[Information]
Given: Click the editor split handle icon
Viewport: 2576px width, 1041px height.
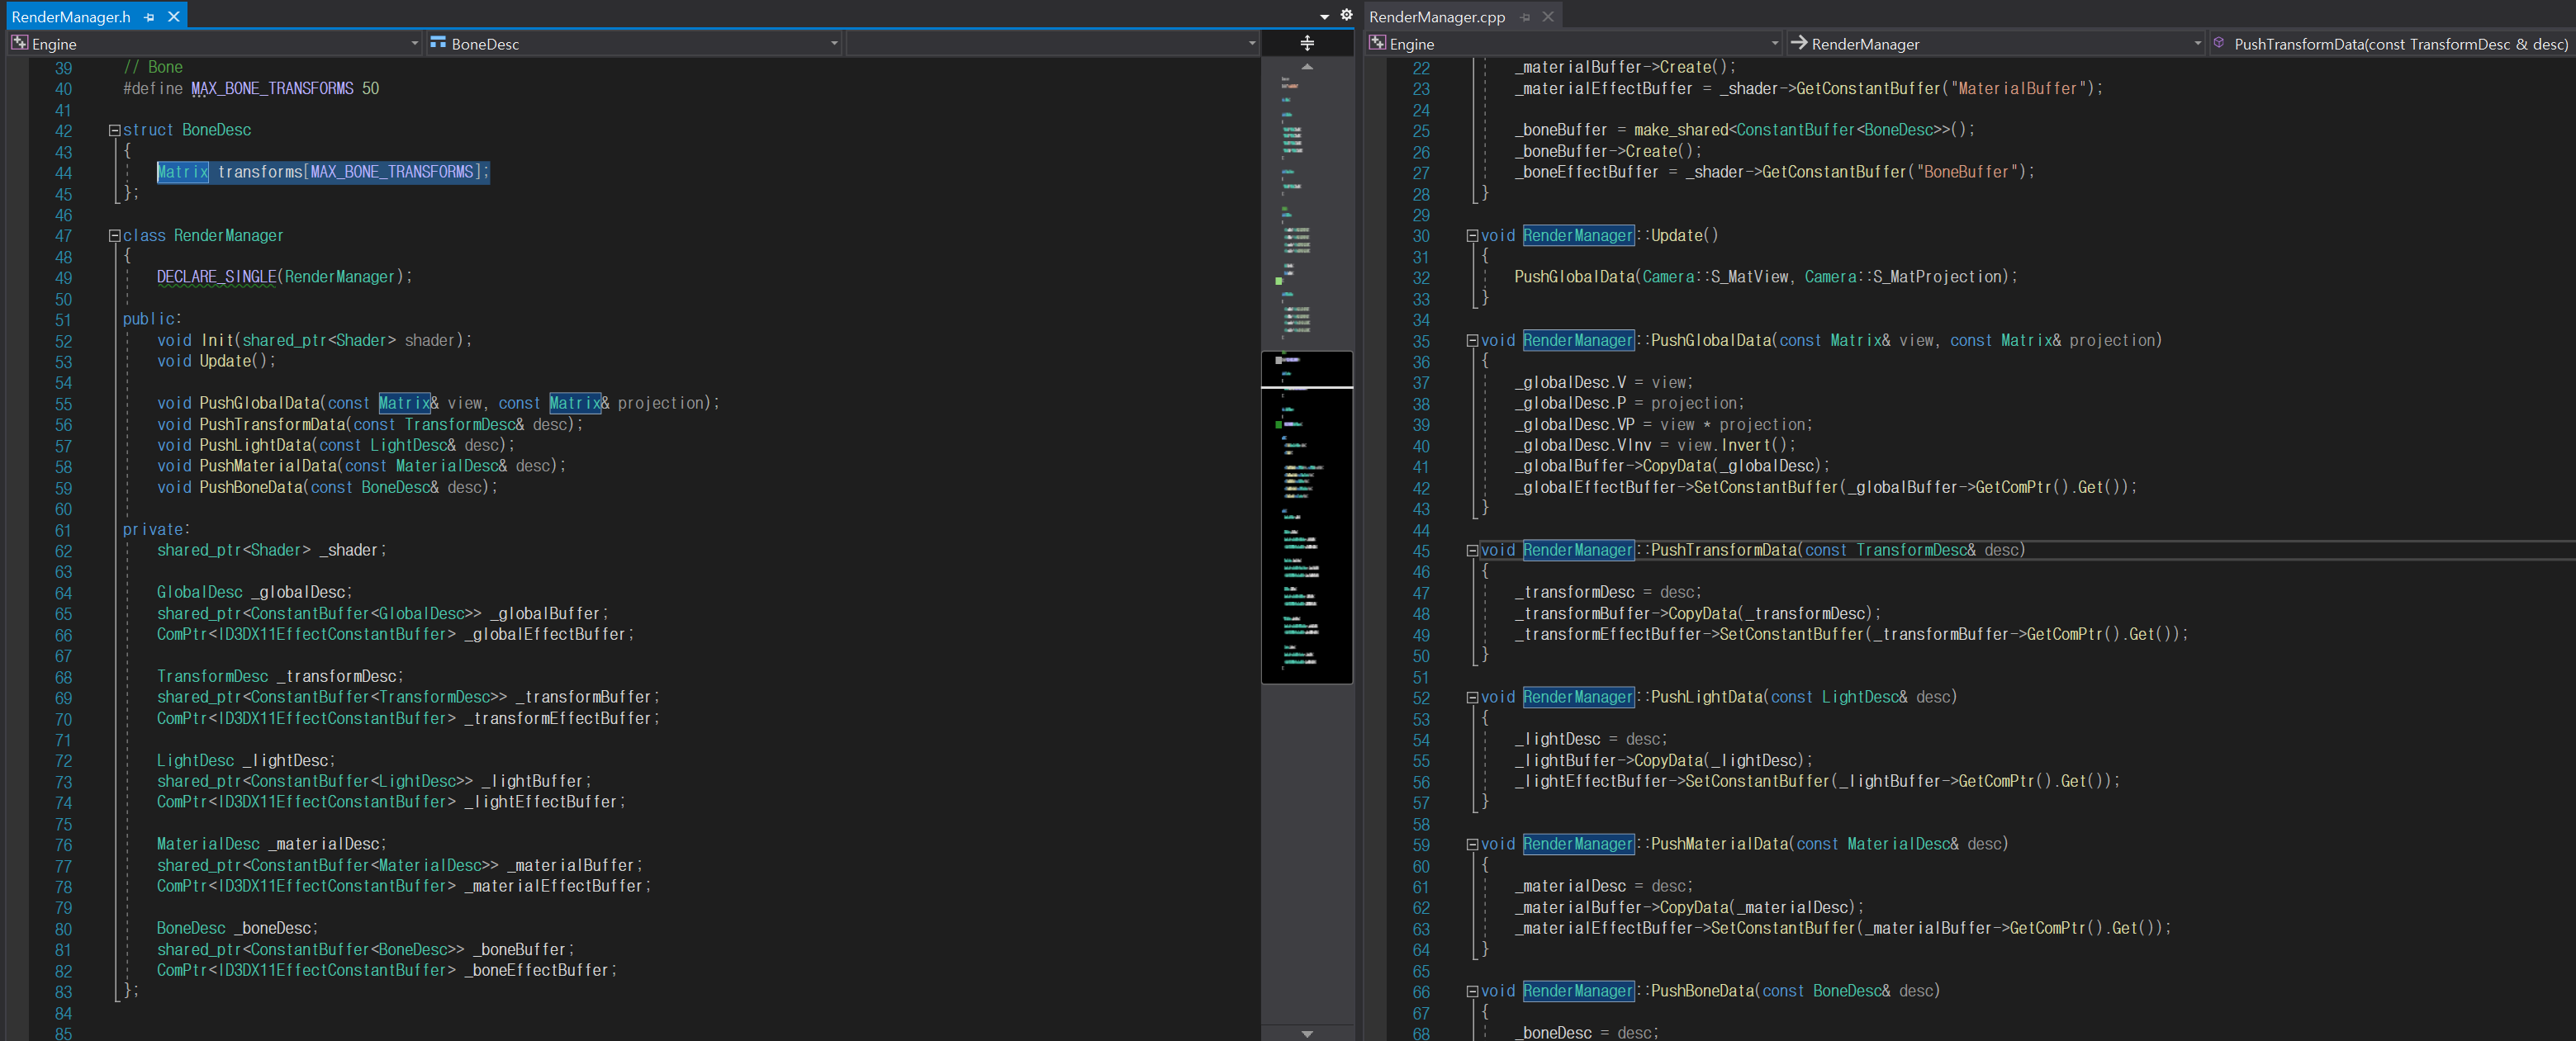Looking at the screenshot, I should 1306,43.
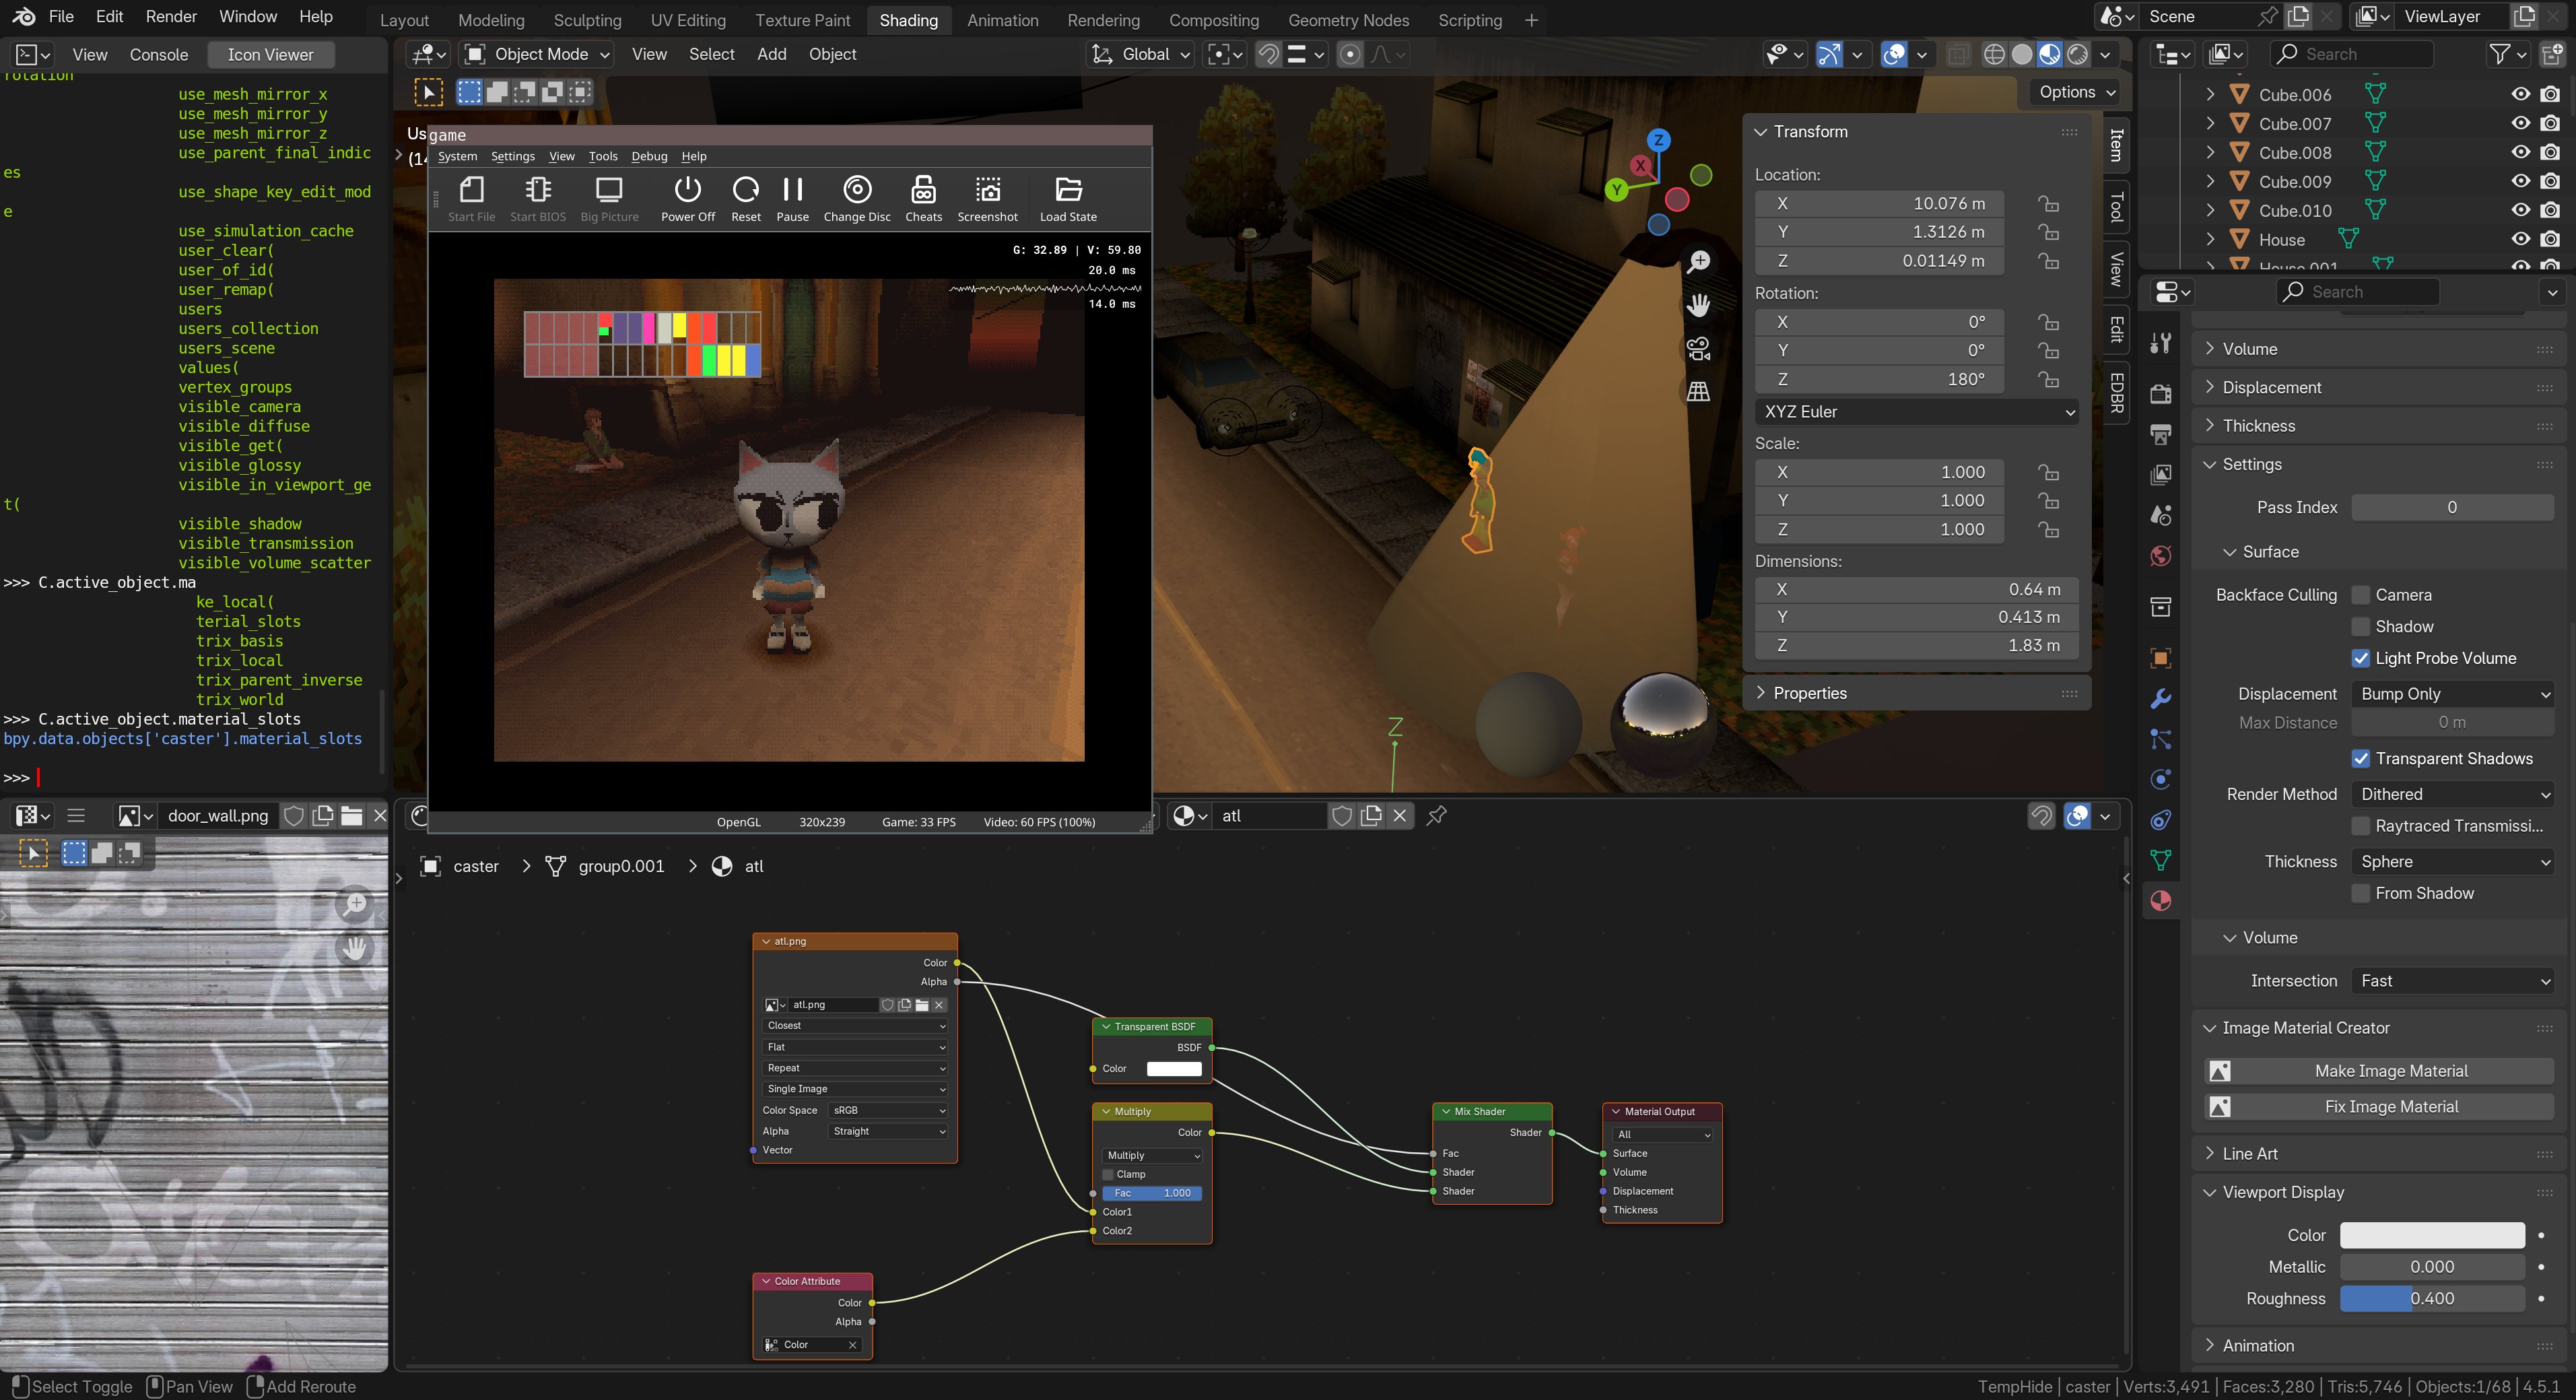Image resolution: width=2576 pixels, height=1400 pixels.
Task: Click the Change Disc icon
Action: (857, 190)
[/Information]
Problem - Take the whole listing above and copy it exactly. Pictures do not go into the copy.

Written answer -
Given: Click the editor split handle icon
Viewport: 2576px width, 1041px height.
Looking at the screenshot, I should 1306,43.
Image resolution: width=2576 pixels, height=1400 pixels.
Task: Click the Change Disc icon
Action: (857, 190)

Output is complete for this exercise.